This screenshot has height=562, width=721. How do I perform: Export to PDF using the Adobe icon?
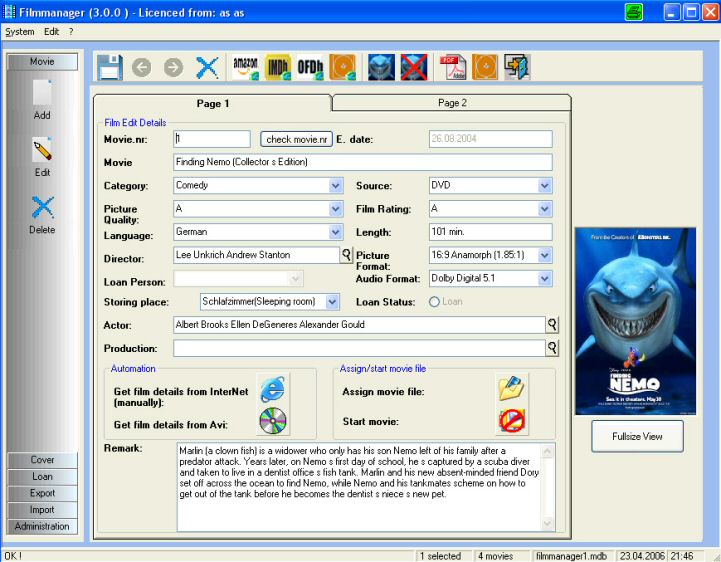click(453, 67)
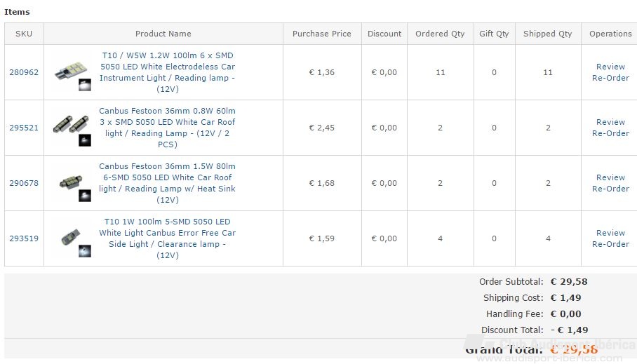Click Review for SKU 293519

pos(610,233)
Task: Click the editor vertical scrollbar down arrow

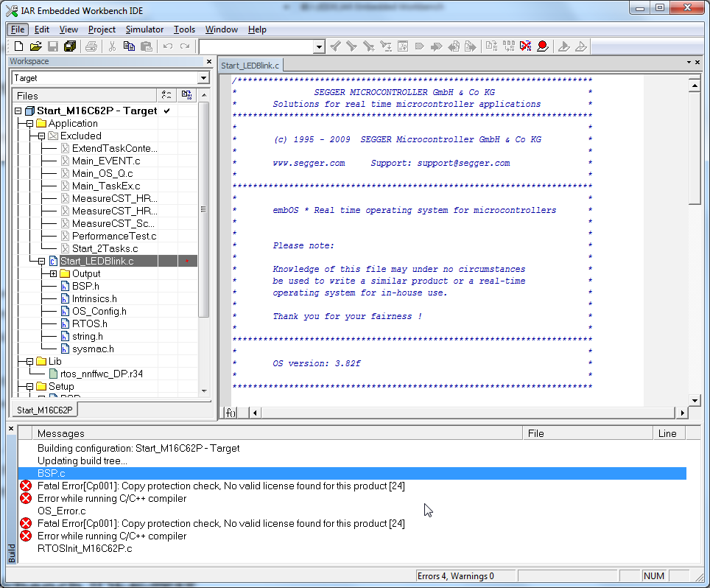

***

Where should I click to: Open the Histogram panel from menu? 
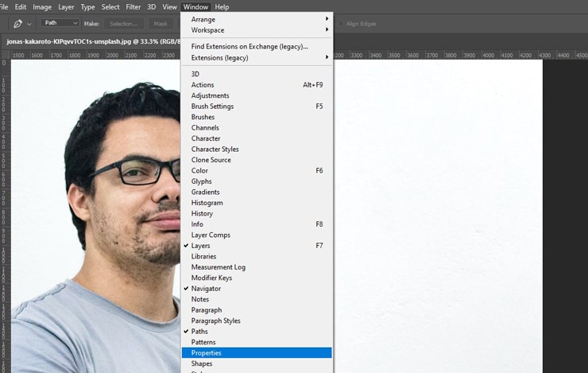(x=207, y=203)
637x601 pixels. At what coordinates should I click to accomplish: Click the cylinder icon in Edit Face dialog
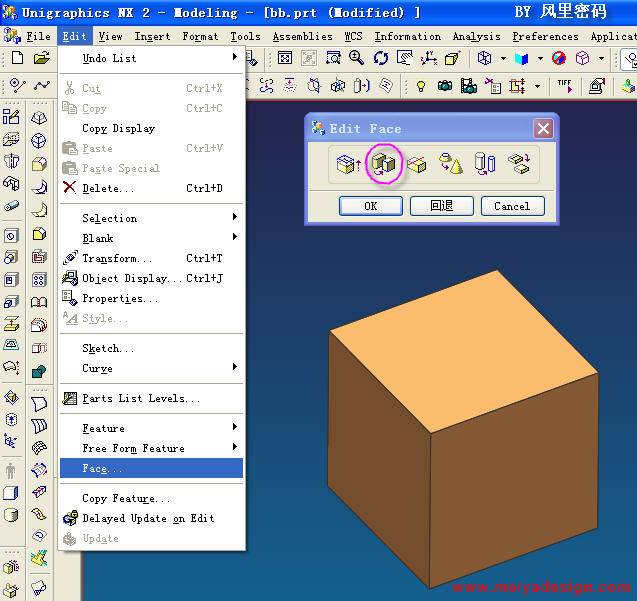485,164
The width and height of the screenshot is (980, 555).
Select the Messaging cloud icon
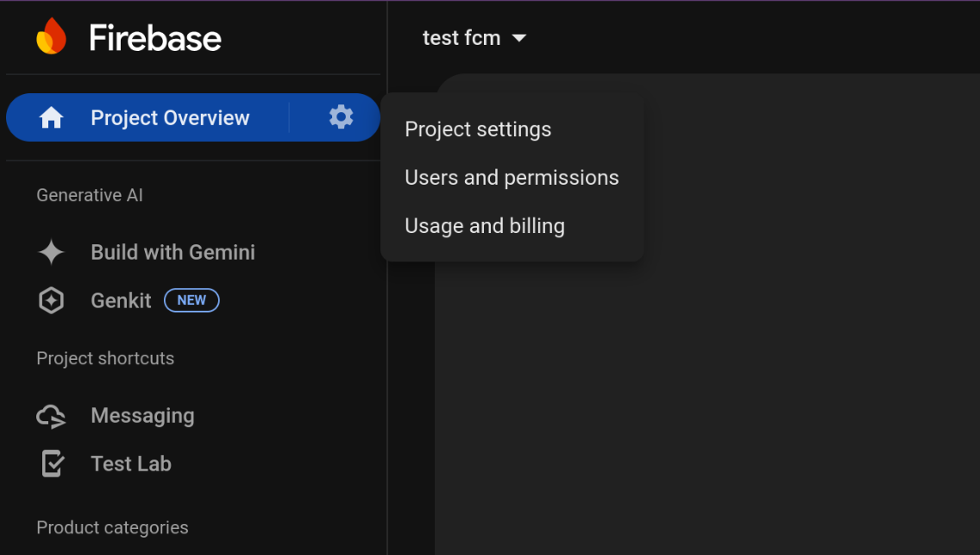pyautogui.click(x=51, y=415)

***

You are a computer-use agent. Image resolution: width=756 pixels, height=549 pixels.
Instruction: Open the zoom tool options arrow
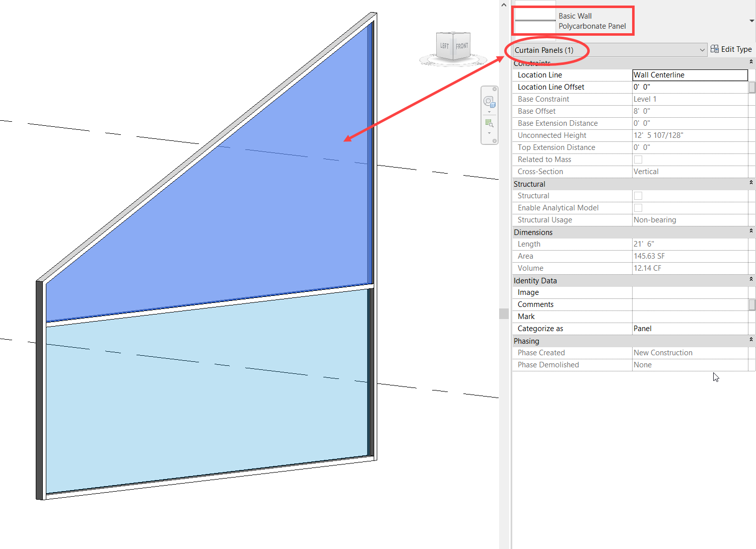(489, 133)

***

• _STATED EXERCISE_:
Rewrite the entries from the line containing "637x601 pixels. At" through the line containing "pyautogui.click(x=51, y=415)", requests included, and shift every answer coordinate up by 19. Leave the pictures out of your answer.

• _THE RESULT_:
637x601 pixels. At what coordinates should I click to accomplish: Click the cylinder icon in Edit Face dialog
504,183
The width and height of the screenshot is (980, 555).
Select the Messaging cloud icon
pyautogui.click(x=70, y=434)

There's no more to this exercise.